Here I completed my Pink Gooseberry Cinderella bowl set. I had been looking for these bowls for a very long time.

This was Lola's first visit to the cottage. She loved exploring the land and swimming in the lake.

Being out on the water was so relaxing. I kayaked to the bigger lake and enjoyed the time spent alone. It allowed me to clear my head.

And others enjoyed the time spent together.
And after a long day we felt calm, refreshed, and at peace. Not quite ready to return to the business of the city, and anxious for our next trip up north.

Saturday, July 18, 2009

Gifts from the Garden

July is a wonderful time for the Garden. Things are growing, we are harvesting, and we are quite literally enjoying the fruits of our Spring labour. Some of it is being eaten straight from the plants, some is being cooked up into recipes, and some is going into the freezer to be stored (I haven't yet tried canning). It is very exciting to find new things ready to eat each day.

We have been snacking on berries. The raspberries grow faster than we can pick them. We have neighbours over nearly every day to help in the harvesting. It is nice to share this with them, and in turn one our closest neighbours share their pool with us.

The herbs are being dried, or cooked fresh into our food. They smell and taste wonderful. So fresh!

The gooseberries match my favourite bowl. We have two bushes and not enough people to eat them all!
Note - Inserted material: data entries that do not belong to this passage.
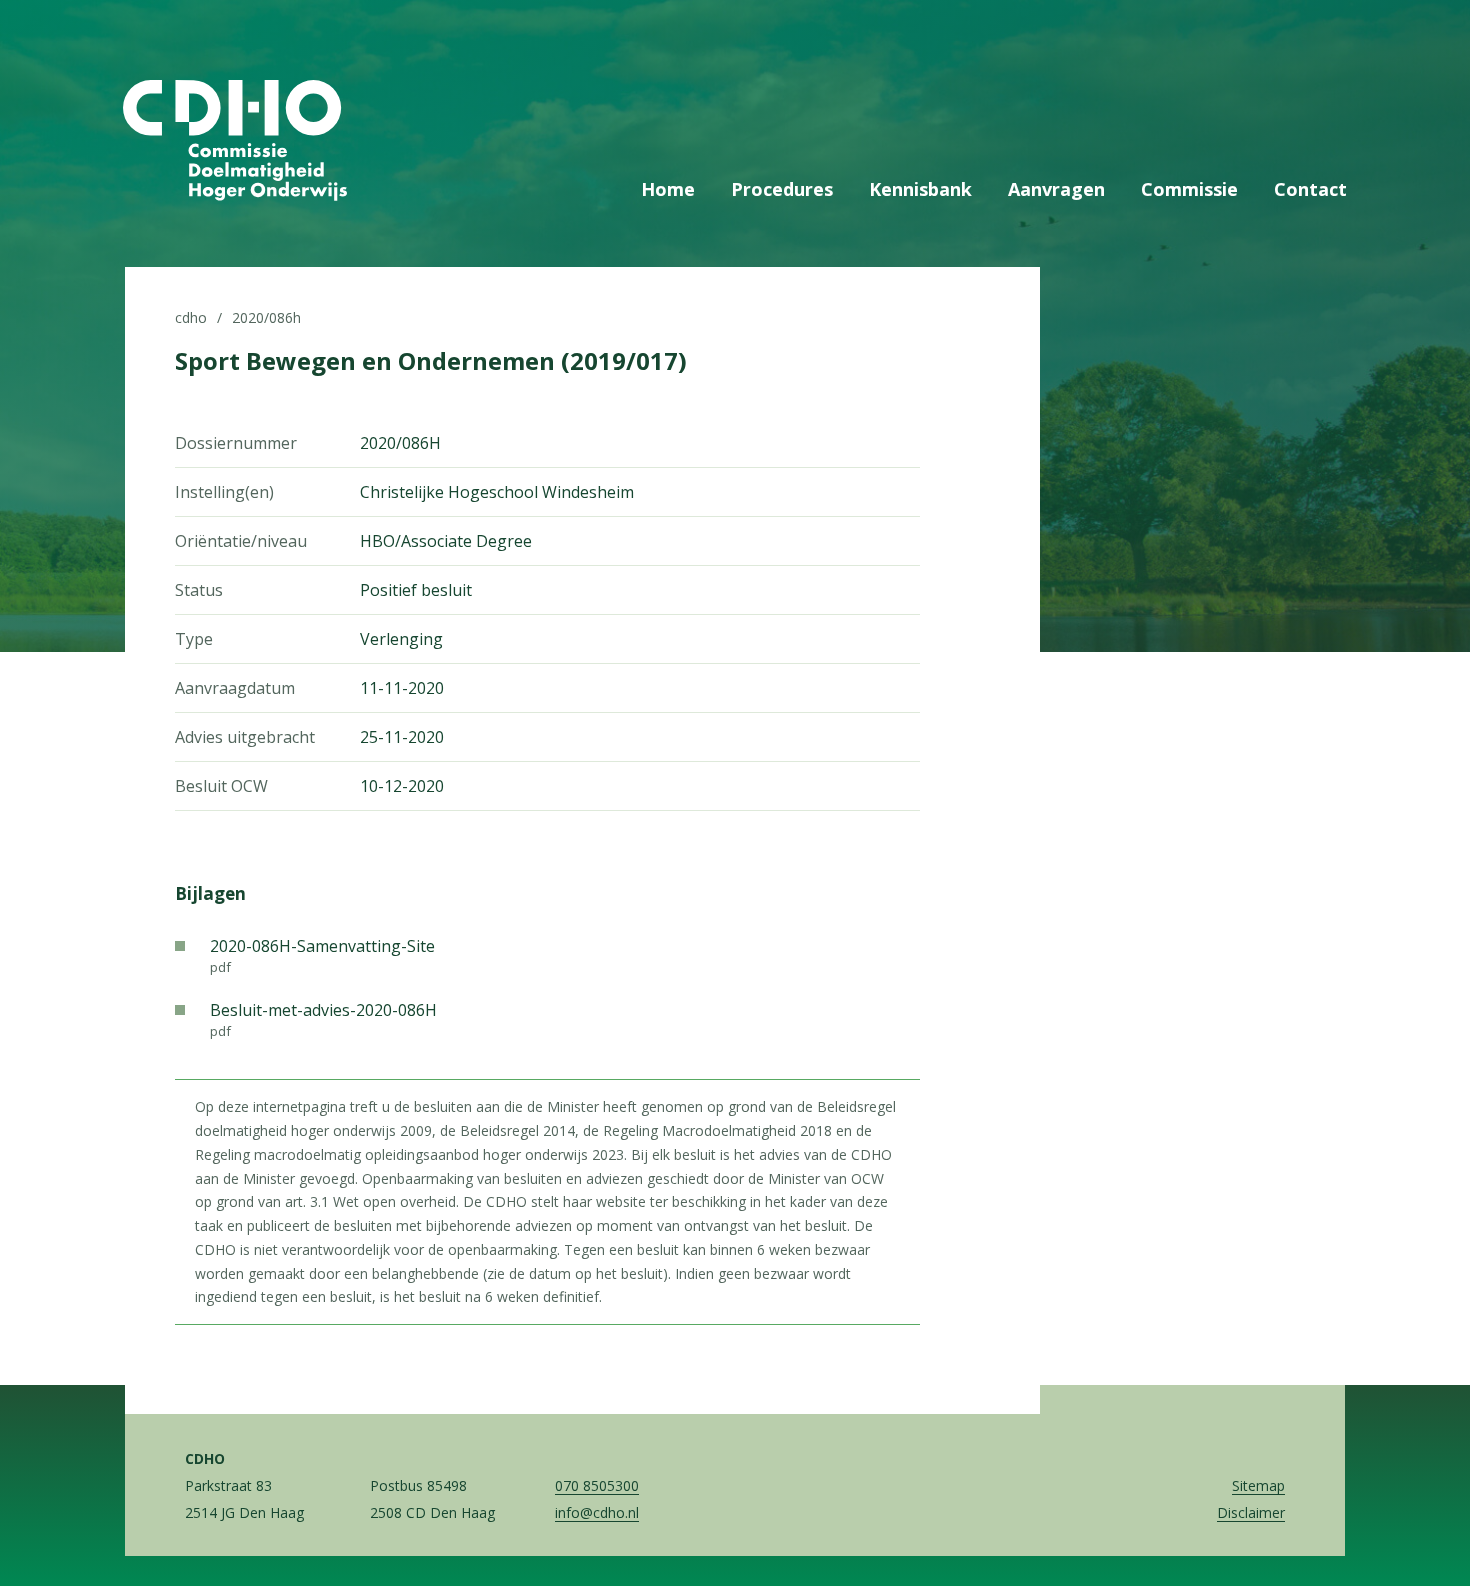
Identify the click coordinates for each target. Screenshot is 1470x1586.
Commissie (1189, 189)
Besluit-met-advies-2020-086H (323, 1019)
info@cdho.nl (597, 1512)
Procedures (782, 189)
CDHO (191, 317)
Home (668, 189)
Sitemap (1258, 1485)
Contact (1310, 189)
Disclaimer (1251, 1512)
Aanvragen (1056, 189)
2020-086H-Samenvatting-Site (322, 955)
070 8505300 (597, 1485)
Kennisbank (920, 189)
We don't have a lot of land, but we have a lot growing. Not enough to sustain us, but enough to enjoy. I can't wait to see what is ready tomorrow!

Tuesday, July 7, 2009

Spare Room Makeover.

The before..

What you can't see are the Toronto Blue Jays and Toronto Maple Leafs borders around the ceiling. I'm so embarassed to show this photo because of the mess and the incredible amount of stuff in the room. The room's previous owner left pretty much everything behind, and my piles of fabric went on top of all of that.

After everything was cleaned out, the borders were removed, and the carpets around the edge of the room were ripped up.

The room was painted in a very light blue, Pensive Sky by Behr, and the rest of the carpet and the underpad was removed. I had a fun time pulling staples out of the floor! Whoever installed the carpet went a little crazy with the staples. The old mattress was also traded with a more comfortable one.

And the after..

There is still a lot I want to do with the room, but this is the 'final product' for now. The rug was found in the clearance room of a high end furniture shop. It was less than a quarter of the original price. The shelves on the wall were already there and are so useful that I didn't want to remove them. The upper shelf holds some of my Pyrex collection, and the lower shelf holds storage for craft supplies.

The picture on the wall is from my grandmother. The suitcases are from two of my neighbours, and are being used for both fabric storage and as a bedside table. The bed is part of my brother's old bedroom set. I'm not really fond of the set, but it's solid wood and really good quality. It's perfect for a child's room, which is what it is being saved for. I'm toying with the idea of making a cover for the headboard, but I think the warmth of the wood adds a bit of brightness in this corner. The lamp is from Ikea, and the blanket was made by my mom.

The sewing corner sits on the opposite side of the room. Here you can see the rest of the bedroom set, which holds my craft books, fabric, and supplies. The white shelf was bought at a church sale for $5. I'm planning to make a covered cork board to go over the desk. Right now that wall is a bit bare.

Curtains are in the works for that window. The blind broke while we were trying to put it back up after painting, so the window is in desperate need of a covering. It was a lot of work to turn this room around, but I'm so happy with the result!

The books, card games, and stuff from the first photo is either in storage in a huge closet in the basement, or is back with its original owner. The most important thing was making the room functional. We have guests coming to visit this summer and we need the extra sleeping space. It is also very nice to be able to sew and create in an uncluttered space, and have more room for my supplies. There is a lot more closet space for storage. It's just more functional all around.